Equilibrando líquido e gelo em nuvens frias
Os autores concentram-se na fração de líquido super-resfriado, uma medida de quanto da água de uma nuvem mista ainda está líquida mesmo em temperaturas abaixo de zero. Muitos modelos climáticos globais subestimam essa porção líquida, o que pode fazer as nuvens parecerem mais geladas e menos refletivas do que realmente são, tendendo a subestimar a sensibilidade climática da Terra. Para entender por quê, a equipe analisa três modelos climáticos de ponta e compara a fase das nuvens simulada por eles com dados de satélite, que inferem gelo e líquido nas nuvens a partir de um instrumento a laser a bordo de satélites.
Quatro processos minúsculos com grandes consequências
O estudo foca quatro processos-chave relacionados ao gelo: nucleação primária do gelo, quando partículas especiais no ar desencadeiam os primeiros cristais de gelo; produção secundária de gelo, quando gelo já existente gera mais cristais por fraturas e fragmentação; sedimentação, a queda lenta dos cristais de gelo através da atmosfera; e transporte, que move o gelo por ventos e mistura. Usando um desenho estatístico “fatorial”, os pesquisadores ligam e desligam sistematicamente cada processo nos modelos e medem o quanto o equilíbrio líquido–gelo responde. Isso lhes permite classificar qual processo exerce a maior influência, em diferentes altitudes, temperaturas e latitudes.
Como os modelos enxergam as mesmas nuvens de forma diferente
Ao comparar os três modelos entre si e com as observações por satélite, eles não encontram uma visão única e compartilhada de como as nuvens de fase mista são estruturadas. Em algumas regiões e faixas de temperatura, modelos individuais coincidem com o registro de satélite, mas o fazem por razões subjacentes diferentes. Um modelo tende a fazer os cristais de gelo cair incomumente rápido, de modo que a sedimentação domina seu comportamento de nuvem. Outro modelo é altamente sensível a como novos cristais de gelo se formam, tornando a nucleação primária do gelo o principal motor em temperaturas frias. Um terceiro modelo dá ao transporte, especialmente o escoamento de nuvens convectivas, um papel excessivo no ajuste da fase da nuvem, o que ajuda a explicar seus fortes vieses nos trópicos.

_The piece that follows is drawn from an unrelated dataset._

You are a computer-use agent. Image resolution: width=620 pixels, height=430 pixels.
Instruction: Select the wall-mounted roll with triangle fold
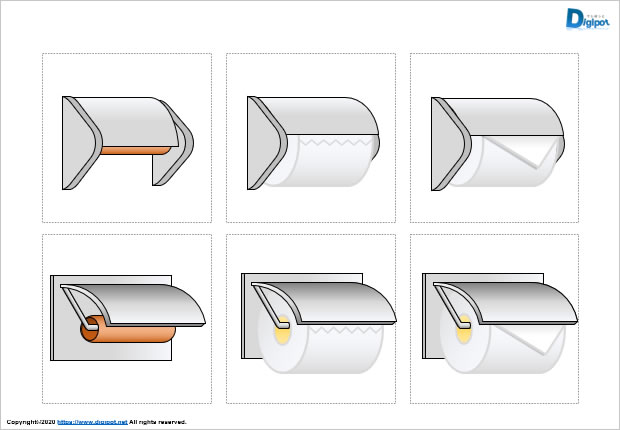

Testando uma receita comum para formar gelo
Para verificar se ao menos um componente da física poderia ser padronizado, os autores implementam a mesma receita baseada em aprendizado de máquina para produção secundária de gelo em todos os três modelos. Esse esquema unificado foi projetado para imitar como nuvens reais multiplicam cristais de gelo quando colidem, congelam e se fragmentam. Mesmo com esse ingrediente idêntico, os modelos respondem de formas muito diferentes: em dois deles, a produção secundária de gelo reduz substancialmente a quantidade de líquido em nuvens de fase mista na faixa de temperatura em que atua, enquanto no terceiro modelo isso mal altera o resultado. Em nenhum dos modelos essa melhoria na física traz automaticamente a fase das nuvens a um acordo melhor com os dados de satélite de forma geral.

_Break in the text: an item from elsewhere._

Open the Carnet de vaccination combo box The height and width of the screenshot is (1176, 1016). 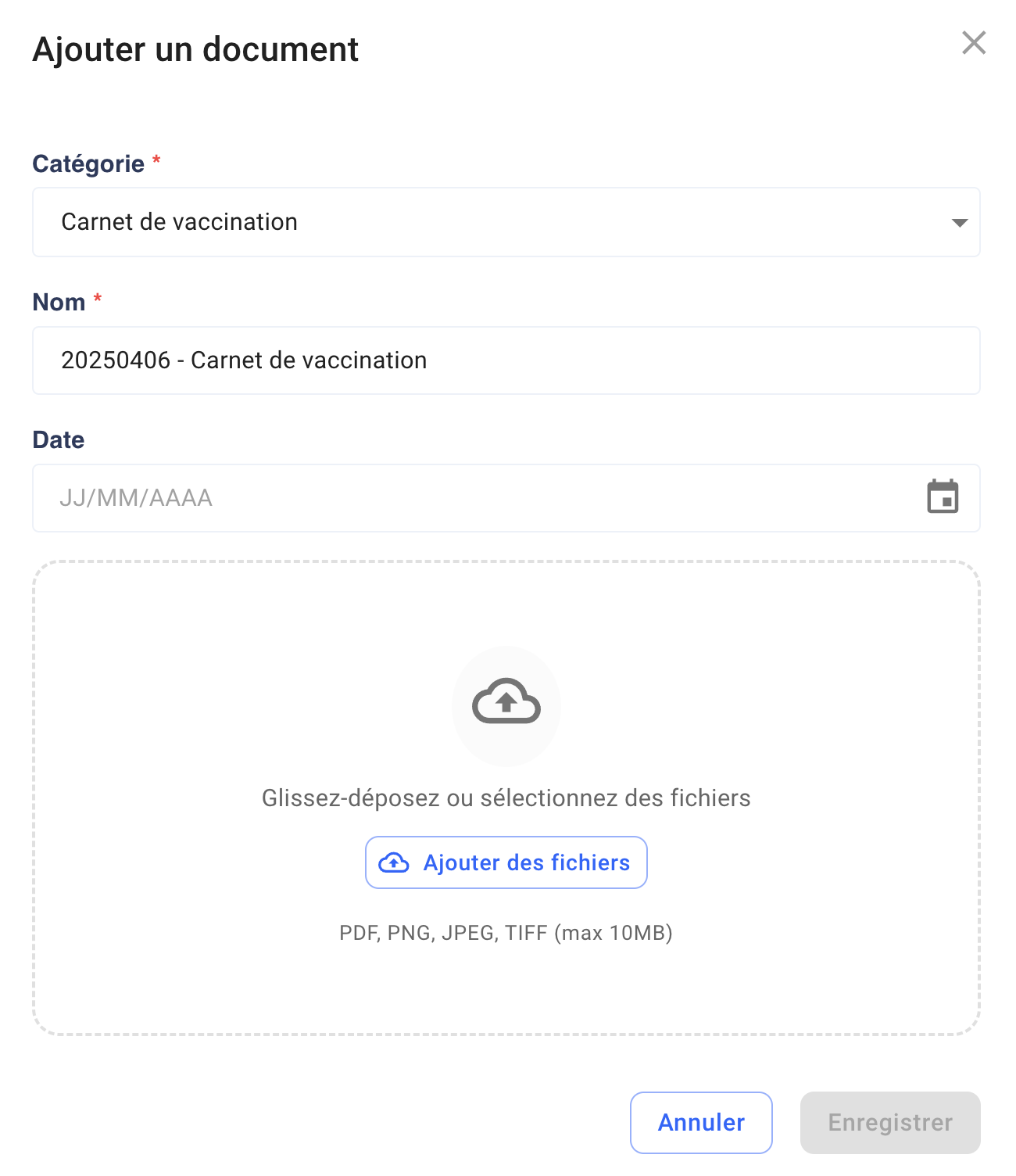point(506,222)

O que isso significa para previsões climáticas
O ponto de maior concordância do estudo é que, em nuvens de fase mista muito frias sobre as altas latitudes do norte, a nucleação primária do gelo é o controle dominante sobre quanto líquido sobrevive. Fora desse nicho, no entanto, os três modelos discordam sobre qual processo microfísico é mais importante, e até sobre quais podem ser ignorados com segurança. Essa falta de consenso significa que conclusões tiradas de qualquer modelo climático isolado sobre a física das nuvens na atmosfera real devem ser tratadas com cautela. Para previsões climáticas práticas, os resultados defendem duas estratégias paralelas: observações melhores e mais direcionadas que restrinjam conjuntos inteiros de processos de nuvem de uma só vez; e novas abordagens de modelagem que representem o efeito líquido e estatístico de muitos processos microfísicos entrelaçados, em vez de depender apenas de fórmulas determinísticas para cada um isoladamente.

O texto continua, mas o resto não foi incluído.